1. Executive Summary

FlashAttention-3 redesigns the attention kernel to exploit two Hopper H100 GPU features—true asynchrony between compute and memory engines, and FP8 low-precision Tensor Cores. It introduces warp-specialized pipelines that overlap data movement, matrix multiplications, and softmax, plus FP8-specific layout and quantization techniques, yielding 1.5–2.0× speedups over FlashAttention-2 in FP16 and up to ~1.2 PFLOPs/s in FP8, while improving FP8 accuracy by 2.6× over a baseline FP8 attention (see §4.1, Fig. 5–7; §4.3, Table 3).

2. Context and Motivation

  • Problem addressed
  • Attention is the main computational bottleneck in Transformers due to quadratic scaling in sequence length.
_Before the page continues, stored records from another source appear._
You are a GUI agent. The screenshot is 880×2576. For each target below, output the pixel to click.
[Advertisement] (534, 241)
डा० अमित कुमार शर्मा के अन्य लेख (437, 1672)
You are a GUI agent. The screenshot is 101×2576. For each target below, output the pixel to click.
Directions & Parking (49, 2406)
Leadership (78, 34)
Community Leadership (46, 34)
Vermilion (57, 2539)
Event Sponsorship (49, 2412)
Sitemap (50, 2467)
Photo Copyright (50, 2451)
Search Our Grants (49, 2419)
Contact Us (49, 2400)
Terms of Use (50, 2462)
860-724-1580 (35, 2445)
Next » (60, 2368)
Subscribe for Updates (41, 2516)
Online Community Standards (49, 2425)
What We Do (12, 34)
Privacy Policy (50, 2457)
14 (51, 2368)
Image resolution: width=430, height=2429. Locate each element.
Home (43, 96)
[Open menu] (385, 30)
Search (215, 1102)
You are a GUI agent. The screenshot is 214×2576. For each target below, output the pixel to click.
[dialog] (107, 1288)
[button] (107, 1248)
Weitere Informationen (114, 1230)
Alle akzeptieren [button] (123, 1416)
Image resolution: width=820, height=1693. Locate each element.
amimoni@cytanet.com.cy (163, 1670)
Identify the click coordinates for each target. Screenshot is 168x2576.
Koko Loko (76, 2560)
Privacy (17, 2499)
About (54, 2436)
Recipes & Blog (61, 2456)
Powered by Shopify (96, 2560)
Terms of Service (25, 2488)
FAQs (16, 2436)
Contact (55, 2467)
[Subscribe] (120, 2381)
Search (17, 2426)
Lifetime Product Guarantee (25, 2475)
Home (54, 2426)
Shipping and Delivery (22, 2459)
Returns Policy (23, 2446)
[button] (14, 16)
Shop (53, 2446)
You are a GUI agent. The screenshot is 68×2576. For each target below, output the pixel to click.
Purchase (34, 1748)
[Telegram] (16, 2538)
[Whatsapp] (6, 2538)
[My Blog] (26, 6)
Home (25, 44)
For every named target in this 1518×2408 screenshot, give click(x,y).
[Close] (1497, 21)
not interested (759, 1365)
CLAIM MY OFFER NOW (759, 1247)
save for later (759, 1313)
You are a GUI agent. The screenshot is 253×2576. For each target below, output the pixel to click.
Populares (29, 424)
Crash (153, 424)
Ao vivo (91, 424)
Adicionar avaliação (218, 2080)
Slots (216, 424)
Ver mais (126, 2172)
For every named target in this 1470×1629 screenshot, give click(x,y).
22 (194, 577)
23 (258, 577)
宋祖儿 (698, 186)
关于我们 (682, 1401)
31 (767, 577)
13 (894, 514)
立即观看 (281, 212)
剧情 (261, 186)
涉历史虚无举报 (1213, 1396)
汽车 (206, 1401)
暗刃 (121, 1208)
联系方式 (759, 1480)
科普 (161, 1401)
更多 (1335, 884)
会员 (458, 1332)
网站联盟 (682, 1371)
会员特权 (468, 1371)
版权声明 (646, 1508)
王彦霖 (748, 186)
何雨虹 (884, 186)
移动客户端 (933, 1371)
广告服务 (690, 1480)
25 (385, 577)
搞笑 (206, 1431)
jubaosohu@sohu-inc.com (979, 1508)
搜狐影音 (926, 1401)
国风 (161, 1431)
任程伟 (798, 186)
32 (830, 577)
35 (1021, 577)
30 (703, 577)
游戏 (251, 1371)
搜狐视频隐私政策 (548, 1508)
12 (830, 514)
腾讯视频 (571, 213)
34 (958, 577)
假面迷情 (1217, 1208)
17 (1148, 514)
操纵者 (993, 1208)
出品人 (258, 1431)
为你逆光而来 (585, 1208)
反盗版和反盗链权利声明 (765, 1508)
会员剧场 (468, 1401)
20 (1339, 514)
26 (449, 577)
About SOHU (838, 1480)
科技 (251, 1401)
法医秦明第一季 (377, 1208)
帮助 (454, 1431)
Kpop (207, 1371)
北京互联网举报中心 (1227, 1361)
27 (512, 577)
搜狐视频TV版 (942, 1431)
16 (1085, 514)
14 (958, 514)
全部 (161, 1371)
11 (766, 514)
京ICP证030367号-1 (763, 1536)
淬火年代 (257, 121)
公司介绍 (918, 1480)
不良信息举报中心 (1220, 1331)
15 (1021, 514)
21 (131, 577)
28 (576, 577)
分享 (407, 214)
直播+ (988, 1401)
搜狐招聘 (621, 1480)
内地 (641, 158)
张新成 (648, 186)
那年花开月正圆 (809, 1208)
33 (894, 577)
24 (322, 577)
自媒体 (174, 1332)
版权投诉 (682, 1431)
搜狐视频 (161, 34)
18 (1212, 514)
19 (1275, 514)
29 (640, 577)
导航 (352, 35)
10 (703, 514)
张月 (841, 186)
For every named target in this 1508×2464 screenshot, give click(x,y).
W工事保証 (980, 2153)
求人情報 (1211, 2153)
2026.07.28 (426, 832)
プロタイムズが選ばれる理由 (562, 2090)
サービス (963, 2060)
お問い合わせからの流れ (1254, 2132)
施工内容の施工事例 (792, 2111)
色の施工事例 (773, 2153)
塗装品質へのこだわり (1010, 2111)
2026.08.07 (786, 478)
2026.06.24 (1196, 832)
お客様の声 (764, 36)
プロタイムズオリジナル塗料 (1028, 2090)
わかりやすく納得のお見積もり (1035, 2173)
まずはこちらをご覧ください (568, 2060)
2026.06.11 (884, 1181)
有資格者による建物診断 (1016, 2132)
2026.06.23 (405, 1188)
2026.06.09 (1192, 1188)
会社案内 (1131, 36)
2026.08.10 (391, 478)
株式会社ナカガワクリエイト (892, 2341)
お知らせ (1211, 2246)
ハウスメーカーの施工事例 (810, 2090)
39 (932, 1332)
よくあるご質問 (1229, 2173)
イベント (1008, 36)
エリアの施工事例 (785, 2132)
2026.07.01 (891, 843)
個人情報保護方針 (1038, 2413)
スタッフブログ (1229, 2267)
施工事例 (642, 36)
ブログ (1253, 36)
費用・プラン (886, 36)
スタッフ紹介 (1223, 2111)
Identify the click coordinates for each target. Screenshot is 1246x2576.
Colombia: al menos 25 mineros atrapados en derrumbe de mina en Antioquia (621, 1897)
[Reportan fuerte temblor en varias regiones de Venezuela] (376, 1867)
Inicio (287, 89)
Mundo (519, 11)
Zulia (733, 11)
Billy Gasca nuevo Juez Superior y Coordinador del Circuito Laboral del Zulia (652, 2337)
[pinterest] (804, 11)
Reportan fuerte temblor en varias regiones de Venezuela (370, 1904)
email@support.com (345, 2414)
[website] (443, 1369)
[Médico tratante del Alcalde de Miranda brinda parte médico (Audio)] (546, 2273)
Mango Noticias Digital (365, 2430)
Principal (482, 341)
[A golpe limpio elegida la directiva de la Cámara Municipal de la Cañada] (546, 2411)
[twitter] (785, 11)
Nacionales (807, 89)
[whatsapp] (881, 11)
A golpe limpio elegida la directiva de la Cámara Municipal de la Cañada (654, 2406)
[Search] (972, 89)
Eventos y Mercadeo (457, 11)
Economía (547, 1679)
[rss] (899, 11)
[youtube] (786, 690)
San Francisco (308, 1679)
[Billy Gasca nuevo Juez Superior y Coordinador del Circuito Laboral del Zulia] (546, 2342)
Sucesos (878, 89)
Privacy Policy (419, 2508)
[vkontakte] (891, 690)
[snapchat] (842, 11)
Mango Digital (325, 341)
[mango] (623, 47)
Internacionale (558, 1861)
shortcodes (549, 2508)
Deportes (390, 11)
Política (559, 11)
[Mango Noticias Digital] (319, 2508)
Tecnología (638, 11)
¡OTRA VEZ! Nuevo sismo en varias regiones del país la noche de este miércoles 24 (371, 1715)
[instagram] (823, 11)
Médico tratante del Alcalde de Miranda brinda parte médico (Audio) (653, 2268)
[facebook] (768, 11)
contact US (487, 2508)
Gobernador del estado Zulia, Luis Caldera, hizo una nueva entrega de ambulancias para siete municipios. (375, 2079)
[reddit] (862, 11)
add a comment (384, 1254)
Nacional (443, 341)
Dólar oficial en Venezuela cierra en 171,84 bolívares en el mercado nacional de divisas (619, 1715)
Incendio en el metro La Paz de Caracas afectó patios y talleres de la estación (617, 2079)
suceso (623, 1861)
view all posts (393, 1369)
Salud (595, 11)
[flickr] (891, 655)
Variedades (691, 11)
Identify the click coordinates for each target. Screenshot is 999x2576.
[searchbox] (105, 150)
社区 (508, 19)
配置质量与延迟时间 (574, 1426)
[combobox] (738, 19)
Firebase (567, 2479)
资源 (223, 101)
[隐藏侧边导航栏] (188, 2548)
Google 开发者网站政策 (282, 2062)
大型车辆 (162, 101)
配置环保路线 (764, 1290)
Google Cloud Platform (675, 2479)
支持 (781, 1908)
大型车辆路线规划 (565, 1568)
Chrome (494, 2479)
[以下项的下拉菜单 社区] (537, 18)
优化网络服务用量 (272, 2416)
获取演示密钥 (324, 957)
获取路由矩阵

Even with the FlashAttention family (exact attention that avoids materializing large intermediates), FlashAttention-2 under-utilizes new GPUs: on H100, it reaches ~35% utilization vs 80–90% for optimized GEMM kernels (§1).
  • Why it matters
  • Faster exact attention unlocks long-context training/inference across text, code, and multimodal domains (e.g., high-resolution image, audio, video) without sacrificing quality (§1). Architectures and libraries increasingly rely on exact attention primitives (e.g., Ring Attention, cuDNN).
  • Shortcomings of prior work
  • FlashAttention-2 still assumes a largely synchronous model and does not exploit Hopper’s asynchronous compute/memory engines or FP8 Tensor Cores (§1, §2.2). Existing optimizations (e.g., Triton kernels, cuDNN) improve instruction choice but do not fully restructure the algorithm around asynchrony or FP8-specific constraints.
  • Positioning
  • FlashAttention-3 is an exact-attention algorithm designed around Hopper’s execution model. It (1) uses warp specialization to overlap producers/consumers of data, (2) pipelines GEMMs with softmax within and across warpgroups, and (3) adds an FP8 path with accuracy-preserving quantization and layout handling (§3).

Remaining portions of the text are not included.